At least 177 people lost their lives for standing up to defend nature from pollution, degradation, and harm. This equates to an activist being killed every other day, on average. This brings the total number of people killed rise to 1,910 since 2012. Due to a lack of systematic independent monitoring (often due to restrictions in some states on free press), there is an underreporting of incidents. The total number of cases is therefore likely to be higher. 

Colombia has seen the highest number of murders to activists, with 60 people having been killed. This is almost double the number recorded in 2021. One third of these victims (35%) include Indigenous peoples. In the conservation community, we know that indigenous peoples are best suited to protect their lands. Recent research has confirmed this: compared to other areas, biodiversity is highest and declining less rapidly on Indigenous-managed lands. The fact that these people are being killed for protecting land from its degradation – often in some of the world’s most biodiverse and vulnerable ecosystems – is shameful.  

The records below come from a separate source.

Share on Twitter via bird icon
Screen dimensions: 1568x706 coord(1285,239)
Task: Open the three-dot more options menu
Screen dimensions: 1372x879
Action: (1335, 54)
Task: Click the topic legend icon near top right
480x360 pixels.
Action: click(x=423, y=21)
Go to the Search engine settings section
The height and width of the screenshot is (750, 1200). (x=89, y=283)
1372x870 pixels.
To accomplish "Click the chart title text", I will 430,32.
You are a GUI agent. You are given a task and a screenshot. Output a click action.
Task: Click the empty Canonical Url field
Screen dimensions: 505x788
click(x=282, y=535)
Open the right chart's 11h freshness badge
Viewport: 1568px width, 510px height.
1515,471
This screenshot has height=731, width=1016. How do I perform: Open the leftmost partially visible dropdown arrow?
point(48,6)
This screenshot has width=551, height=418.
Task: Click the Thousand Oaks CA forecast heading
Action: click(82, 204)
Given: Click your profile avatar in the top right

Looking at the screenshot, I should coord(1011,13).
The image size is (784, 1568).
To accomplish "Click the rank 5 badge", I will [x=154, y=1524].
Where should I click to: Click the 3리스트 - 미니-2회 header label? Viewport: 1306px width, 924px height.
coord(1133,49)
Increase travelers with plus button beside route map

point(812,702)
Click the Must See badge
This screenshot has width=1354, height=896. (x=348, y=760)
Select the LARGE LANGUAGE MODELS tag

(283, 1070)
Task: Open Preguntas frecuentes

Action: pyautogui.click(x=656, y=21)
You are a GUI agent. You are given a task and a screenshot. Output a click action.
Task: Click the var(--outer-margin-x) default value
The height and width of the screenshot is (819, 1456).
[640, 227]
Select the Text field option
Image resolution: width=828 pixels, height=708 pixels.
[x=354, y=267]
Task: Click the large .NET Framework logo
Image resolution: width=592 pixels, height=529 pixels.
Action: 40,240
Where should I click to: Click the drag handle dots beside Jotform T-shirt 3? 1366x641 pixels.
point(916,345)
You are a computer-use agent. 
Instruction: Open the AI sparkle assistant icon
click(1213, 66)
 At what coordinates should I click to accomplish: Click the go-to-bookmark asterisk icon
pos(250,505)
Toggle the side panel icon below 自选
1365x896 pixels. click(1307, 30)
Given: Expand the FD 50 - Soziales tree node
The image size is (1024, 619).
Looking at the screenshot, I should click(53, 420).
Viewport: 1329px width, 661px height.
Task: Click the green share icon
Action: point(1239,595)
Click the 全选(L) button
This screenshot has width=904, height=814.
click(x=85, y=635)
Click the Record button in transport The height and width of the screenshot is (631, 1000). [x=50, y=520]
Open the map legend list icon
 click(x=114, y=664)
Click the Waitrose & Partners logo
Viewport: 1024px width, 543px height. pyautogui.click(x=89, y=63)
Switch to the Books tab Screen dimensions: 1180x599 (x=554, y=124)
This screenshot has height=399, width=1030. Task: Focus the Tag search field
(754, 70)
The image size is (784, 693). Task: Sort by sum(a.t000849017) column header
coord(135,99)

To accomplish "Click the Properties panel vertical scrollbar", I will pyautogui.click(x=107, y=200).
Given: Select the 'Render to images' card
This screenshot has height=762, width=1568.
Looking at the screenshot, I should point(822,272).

Marginalised people featured heavily in the report. Afro-descendant communities, small-scale farmers, and environmental activists represent a proportion of the victims, as well as state officials, park rangers, and journalists. Lawyers, an important ally in the legal representation of nature, have been subjected to violence too. In Mexico alone, 4 of the 31 people killed in 2022 for defending land and the environment were lawyers. 

Commemorating environmental activism

Global Witness have published the names of environmental defenders killed in 2022 to commemorate them and – importantly – to celebrate their activism. These names include people from Brazil, Colombia, Democratic Republic of Congo, Ecuador, Guatemala, Honduras, and India, Madagascar, Indonesia, Malawi, and Mexico, Nicaragua, Paraguay, Peru, Philippines, South Africa, and Venezuela. From this country list, Latin America presents a particularly troubling situation. Last year, over 4 in 5 of those killed were from this region. Notably, those taking action to protect land in the Amazon (especially in Brazil, Venezuela, and Peru) suffered greatly – with over one in five of the 177 killings having happened there. 

The report explains that several companies based in some of the world’s richest countries, including in the UK and EU nations, have been linked to these human rights violations. Often, activists confront corporate activity happening in their communities or on their lands that they deem harmful. Whilst difficult to connect the killings to specific sectors, Global Witness has been able to link agribusinesses to 10 killings in 2022. Mining and logging have also been found responsible for 12 other killings.  

It is not only fatal incidents that have been recorded. Strategies to intimidate and threaten environmental activists include criminalisation, harassment, and digital attacks to silence nature defenders. 

Protect nature; protect human rights

In July 2022, the United Nations passed a resolution recognising clean, healthy and sustainable environment as a human right. To ensure these rights, Global Witness offer recommendations in its report. Amongst them, it suggests that “governments must protect defender rights, including universal rights to free, prior and informed consent, Indigenous peoples’ rights to their livelihood and culture; the right to life, liberty and freedom of expression; and the right to a safe, healthy and sustainable environment.”  

These are rights that WLT wholeheartedly supports, and we believe the entire conservation community should strive to promote in its work as well. 

Protecting nature is to protect life; it should not involve people risking their own in the process. As the world faces convergent climate and biodiversity crises, ensuring the human rights of those living, working and protecting nature must be at the centre of nature conservation everywhere.